> DOCUMENT SOURCE
Je lisais un article du nouvel obs. 8 embauches sur 10 aujourd'hui se fait en CDD.
20 millions de CDD sont fait par ans. Les 2/3 c'est des renouvellement de contrat. 16 millions d'entre eux, c'est pour une durée d'un mois ou moins.
Ca c'est une phrase qu'on voit fleurir partout et qui est malheureusement souvent mal analysée (j'ai pas dit que c'était ton cas, note).
Je m'explique: que 8 embauches sur 10 se fassent en CDD ne veut pas dire que 8 salariés sur 10 sont en CDD. C'est pourtant bien ce raccourci mental que l'on espère provoquer en martelant régulièrement cela.
Un CDD a, par définition, une fin. Ce qui n'est pas le cas du CDI. Par conséquent, quand tu embauche en CDI, tu ne le fais qu'une fois. Quand tu embauche en CDD, tu le fais plein de fois. Je bosse dans le secteur médico-social, je suis RH (bouuuh) et effectivement la majeure partie des contrats que je rédige sont des CDD. Mais sur mon secteur d'à peu près 300 salariés, moins de 10% d'entre-eux sont en CDD. Par exemple sur un des établissements que je gère, sur les 25 salariés 2 sont en CDD. Ces 2 personnes comptent à elles seules 8 embauches sur l'année 2015.
Pour expliquer le nombre de renouvellements, c'est facile: par exemple 1er contrat car la salariée remplacée était en maladie, dans mon secteur souvent c'est en cas de grossesse sensible. On cale les dates sur celles de l'arrêt et du coup on renouvelle à chaque fois que la salariée nous envoie les nouvelles dates. On pourrait faire des CDD à terme imprécis, mais souvent les directeurs ne veulent pas (trop risqué). Et voilà t'as un salarié en CDD, dont on sait bien qu'il va rester super longtemps car après y'aura le congé maternité et même peut-être le congé parental d'éducation, mais ça fait quand même plein d'embauches. Et on peut pas lui faire de CDI, car en vrai on a pas de poste durable à pourvoir: la salariée remplacée va revenir tôt ou tard. Donc on aura toujours besoin de gens en CDD, peu importe la loi ou la santé du marché du travail: par moments il faut bien remplacer les gens qui ne sont pas là.

> LES DONNÉES
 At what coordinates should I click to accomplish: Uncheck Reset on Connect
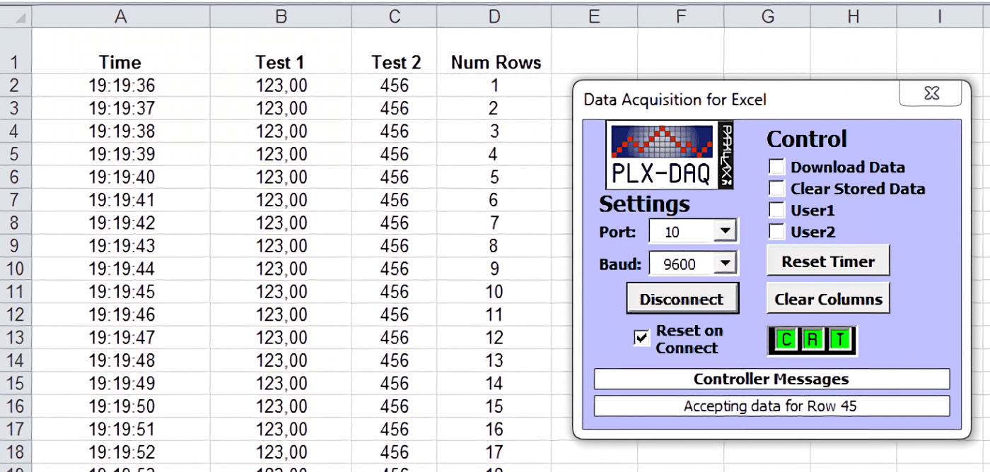(x=641, y=338)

> OBJET DE LA TÂCHE
Poursuivez le texte sur les embauches en CDD à partir de sa dernière phrase. Ce matériel n'a aucun lien avec le texte.

> RÉSULTAT OBTENU
Alors oui, si on pouvait virer les gens comme on veut, on les prendrait peut-être en CDI dans le cas ci-dessus. Mais alors adieu la préca, qui fait bien plaisir sur un contrat d'une durée de plusieurs mois... et le mec n'aura plus de taf pareil quand la salariée reviendra. Je ne suis pas sure que ça soit l'idée du siècle.
Autre chose, ces statistiques sont aussi gonflées par le "petit CDD de remplacement": durée moyenne d'une semaine, renouvelable un paquet de fois car il y a toujours quelqu'un d'absent dans l'établissement. Et à chaque début de contrat, cela compte comme une embauche... Souvent, quand on leur propose un CDI, ces salariés refusent. Cela s'explique par la faible rémunération des postes sur lesquels on a ce genre de remplacement: ici les 10% de préca, ça compte même pour qu'ils puissent vivre correctement.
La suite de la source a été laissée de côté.